[SET TASK]:
Continue the article on peak levels and clipping in lossy audio compression, starting after its last sentence.

[PROVIDED TEXT]:

Lossy compression formats like mp3 and AAC are known to create artifacts such as clipping. In order to avoid clipping, it is typically recommended to lower the signal peak levels before compression. This article explains how peak levels are affected by lossy compression and shows how to avoid clipping in compressed files.
Most music nowadays is distributed in compressed formats: either mp3 (MPEG-1 Layer III) or AAC (Advanced Audio Coding). These compression algorithms reduce the size of a CD-quality audio by a factor of 5–10, depending on the chosen bitrate. This is a far stronger compression than a typical 2× ratio achievable by lossless codecs, like FLAC or ALAC. Therefore, the signal encoded by mp3 or AAC cannot be preserved exactly. These algorithms create an approximation of the signal that sounds as close to the original as possible.
Lossy encoding can be viewed as a low-bit-depth quantization of a signal. The precision of this quantization depends on the selected bitrate, while quantization noise (a compression error: the difference between the original and the decoded signal) is spectrally shaped to be minimally audible — this is achieved by a psychoacoustic model.

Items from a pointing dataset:
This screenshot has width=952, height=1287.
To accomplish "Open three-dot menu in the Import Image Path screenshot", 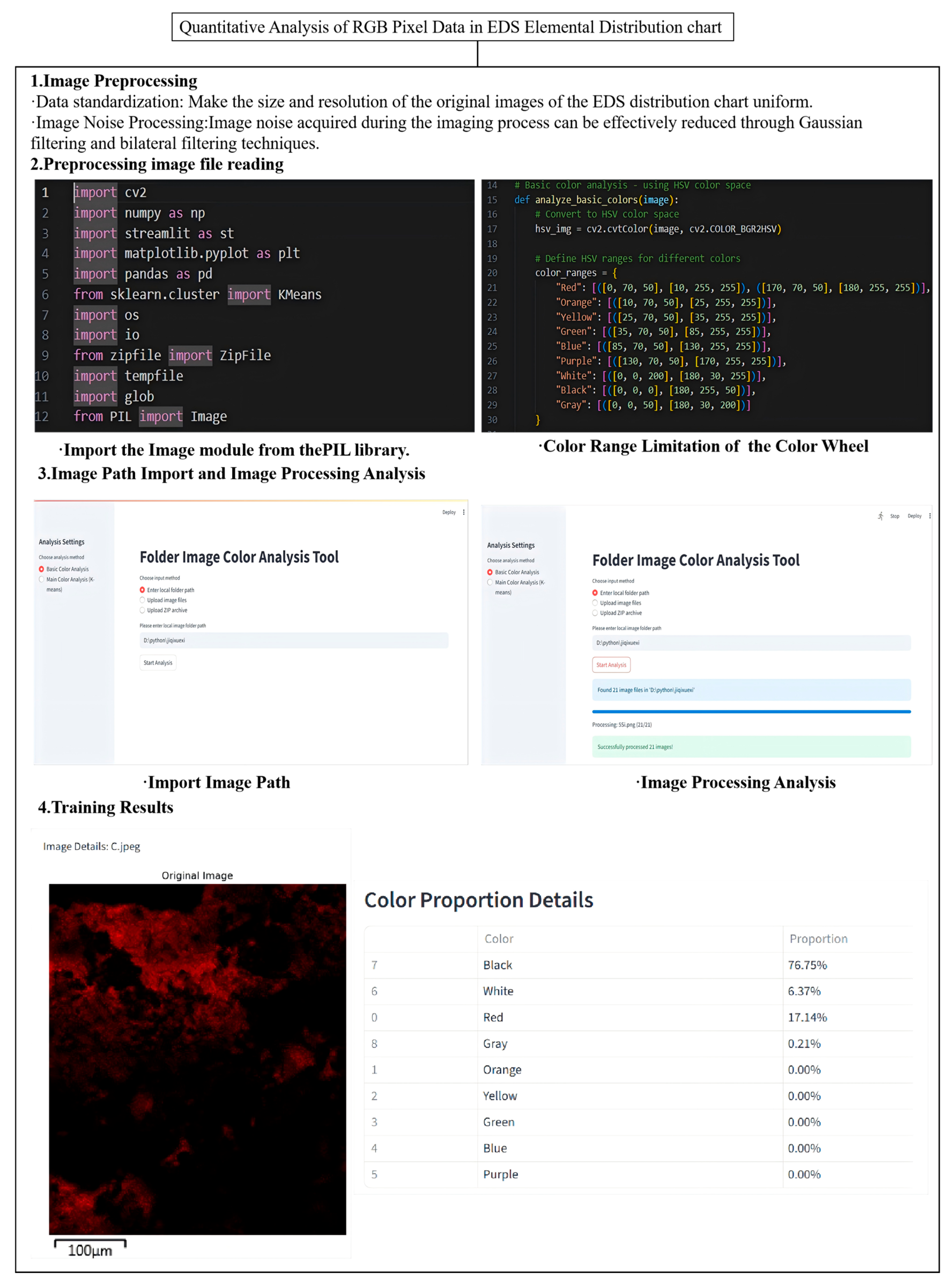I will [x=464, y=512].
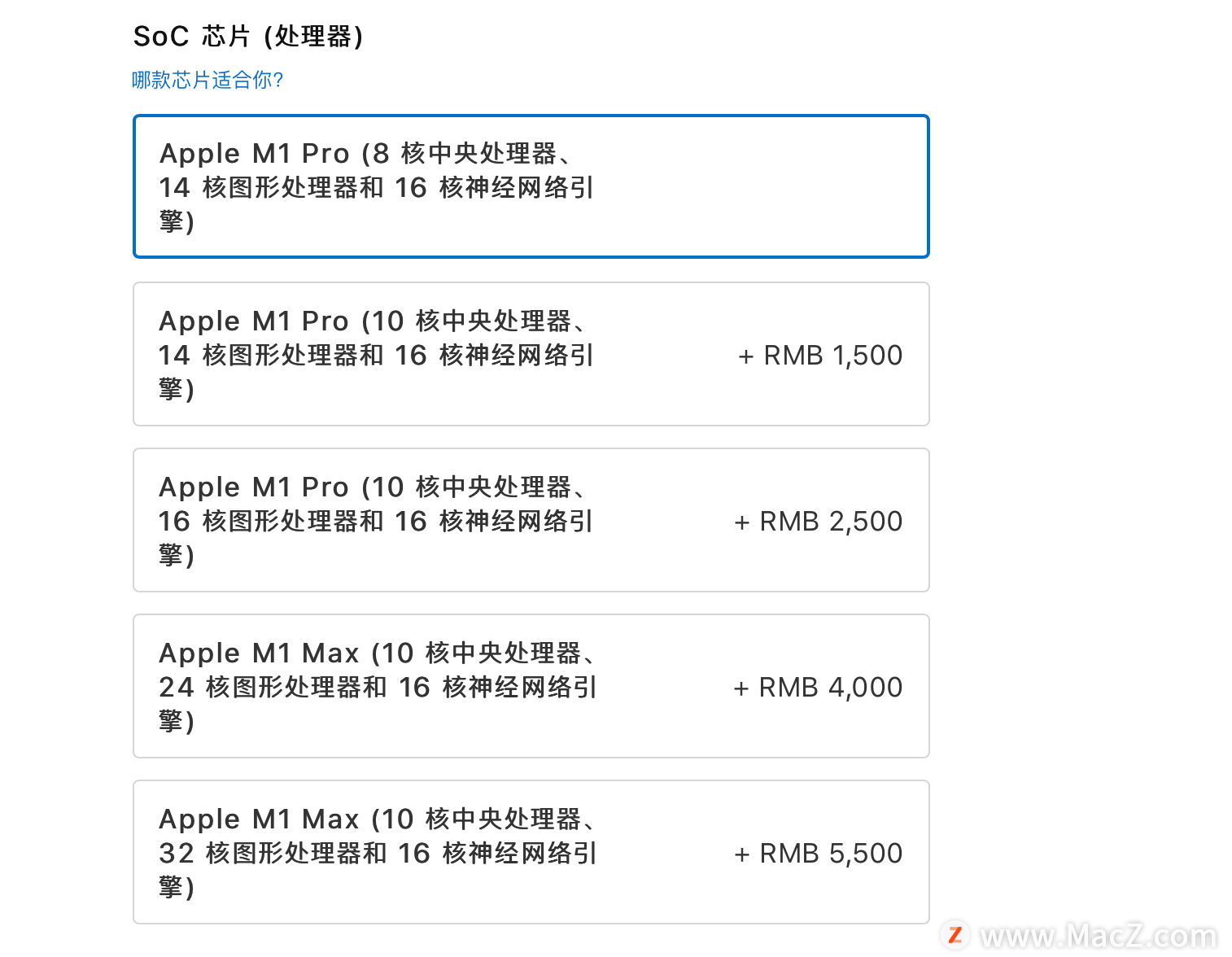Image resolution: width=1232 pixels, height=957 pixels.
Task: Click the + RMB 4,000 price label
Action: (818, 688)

[RESPONSE FOR THIS EXERCISE]:
The amplitude of quantization noise depends on the chosen bitrate and signal complexity. Slowly-changing tonal signals are easy to approximate, while random noises are hard (see the examples below). The amplitude of compression noise is often proportional to the signal level, much like with a 32-bit floating-point sample format. The noise of a 32-bit float format is always 150 dB lower than the signal level, while the noise of mp3 or AAC compression is usually only 15–30 dB below the signal level.
When quantization noise is added to the waveform, it can change the peaks levels. If the waveform has been brickwall-limited to a certain level, chances are that 50% of waveform peaks will rise in level.
This increase in levels in often wrongly attributed to ISPs — intersample peaks (or true peaks). But, in fact, it has little to do with ISPs. In the waveform above, true peaks have been limited to −1 dBTP, but after lossy compression, both sample peaks and true peaks are significantly higher. The cause of this increase is quantization happening during lossy compression.
Lossy compression is often easy to identify by looking at the spectrogram. The upper frequencies are completely cut (a psychoacoustic model finds them inaudible) and the cutoff line is serrated, with occasional “black holes” below the cutoff. Signals at middle frequencies are typically preserved much better because they matter more for the perception. The goal of a psychoacoustic model is to allocate more bits to spectrogram bins that have a higher chance of being audible and shape quantization noise below the masking threshold.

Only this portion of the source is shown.